1. There is not enough time to delve into
psychosocial problems, such as a mother who is depressed. It
does take time, but there are ways to briefly assess and address these
problems, playing a valuable gatekeeper role. It is also a matter
of setting priorities. If these are serious and prevalent problems
affecting children, they deserve attention; other issues may be given
less time (eg, listening to the lung bases in an asymptomatic child
in a health maintenance visit). Knowledge, practice, and skills
enhance efficiency in addressing these problems. Strategies such
as having parents complete a questionnaire while waiting helps save
time.
2. I am not sure how to handle problems like intimate
partner violence. It is clear that most pediatricians have
had little training is some of these issues (eg, intimate partner
violence). There is a need to obtain such training and to identify
local resources for consultation and referral. As with a worrisome
peripheral smear, it may amount to knowing whom to call.
3. These problems are very sensitive. I do not feel comfortable
raising them. The issues are sensitive but important. If
framed carefully (eg, “Lots of families have these problems,
so I’m asking everyone. .”), most families will
not be offended, and some will be grateful. Discomfort is also related
to not knowing what to do; knowledge and skill help. As an analogy,
asking adults about sexual practices was awkward for many, but the
prevalence of HIV disease has warranted overcoming that discomfort.

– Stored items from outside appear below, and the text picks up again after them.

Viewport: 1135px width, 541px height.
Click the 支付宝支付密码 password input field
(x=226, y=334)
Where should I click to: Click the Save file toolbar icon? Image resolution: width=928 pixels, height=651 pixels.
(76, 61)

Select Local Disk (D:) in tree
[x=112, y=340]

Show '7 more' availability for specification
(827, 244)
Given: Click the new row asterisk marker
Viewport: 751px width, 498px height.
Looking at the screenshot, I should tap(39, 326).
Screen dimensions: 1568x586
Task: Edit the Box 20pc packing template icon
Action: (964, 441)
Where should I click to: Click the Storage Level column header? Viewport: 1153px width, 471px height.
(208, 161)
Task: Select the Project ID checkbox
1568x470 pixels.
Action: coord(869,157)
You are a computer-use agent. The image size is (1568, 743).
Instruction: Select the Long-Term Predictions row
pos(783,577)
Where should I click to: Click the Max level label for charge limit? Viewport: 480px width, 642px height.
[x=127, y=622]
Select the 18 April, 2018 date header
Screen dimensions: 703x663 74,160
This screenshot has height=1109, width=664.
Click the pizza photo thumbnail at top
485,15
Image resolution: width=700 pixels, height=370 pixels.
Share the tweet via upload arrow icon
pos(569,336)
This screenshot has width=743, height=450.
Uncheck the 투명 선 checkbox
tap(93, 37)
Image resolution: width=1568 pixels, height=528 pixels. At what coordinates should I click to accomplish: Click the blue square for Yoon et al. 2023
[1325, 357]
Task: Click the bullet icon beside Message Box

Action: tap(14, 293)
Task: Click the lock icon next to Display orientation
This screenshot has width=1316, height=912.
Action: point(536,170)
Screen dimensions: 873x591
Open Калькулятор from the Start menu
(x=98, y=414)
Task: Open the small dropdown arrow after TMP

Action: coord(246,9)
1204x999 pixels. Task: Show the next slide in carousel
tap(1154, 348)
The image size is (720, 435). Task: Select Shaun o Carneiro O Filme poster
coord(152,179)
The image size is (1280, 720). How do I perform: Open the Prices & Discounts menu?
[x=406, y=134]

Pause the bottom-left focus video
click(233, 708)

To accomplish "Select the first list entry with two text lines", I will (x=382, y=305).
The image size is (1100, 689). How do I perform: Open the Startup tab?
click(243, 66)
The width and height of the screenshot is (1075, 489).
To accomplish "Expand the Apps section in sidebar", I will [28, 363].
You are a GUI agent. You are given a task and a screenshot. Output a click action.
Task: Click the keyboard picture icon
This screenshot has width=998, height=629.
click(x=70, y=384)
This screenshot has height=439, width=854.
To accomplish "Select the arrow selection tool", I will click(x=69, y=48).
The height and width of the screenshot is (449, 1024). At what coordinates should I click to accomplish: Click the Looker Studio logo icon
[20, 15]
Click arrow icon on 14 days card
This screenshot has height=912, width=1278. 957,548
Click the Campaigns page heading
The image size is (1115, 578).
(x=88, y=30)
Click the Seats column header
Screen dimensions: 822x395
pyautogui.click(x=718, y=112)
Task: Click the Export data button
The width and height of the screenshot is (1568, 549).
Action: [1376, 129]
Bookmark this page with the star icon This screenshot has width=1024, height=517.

4. What if the screen is incorrect? There is the problem
of false positives and false negatives. First, it is important
to recognize that a screen is just a screen. In many situations,
assessment by the pediatrician will clarify whether the problem
exists. This 2-step process will help minimize false positives (eg,
falsely identifying a family as high-risk) while individualizing
services to a family’s specific circumstances. Screening
questionnaires may miss some at-risk parents. These false-negative
screens may occur when a parent is in denial about a problem or
is not ready to acknowledge the problem to others or begin to address
it. Development of an ongoing, supportive relationship with families
and periodic repetition of screening may increase a parent’s comfort
in relating information to the pediatrician and move the parent
toward action. It is also important to remember that while screening
may miss some at-risk parents, many others will be identified who
would have otherwise gone undetected.
5. I have assessed the need, but the appropriate services
are not available to address the family’s needs. This
issue is one that affects the larger field of child maltreatment
prevention. When a family is assessed as high-risk for physical
child abuse or neglect, there may be a paucity of resources or supports.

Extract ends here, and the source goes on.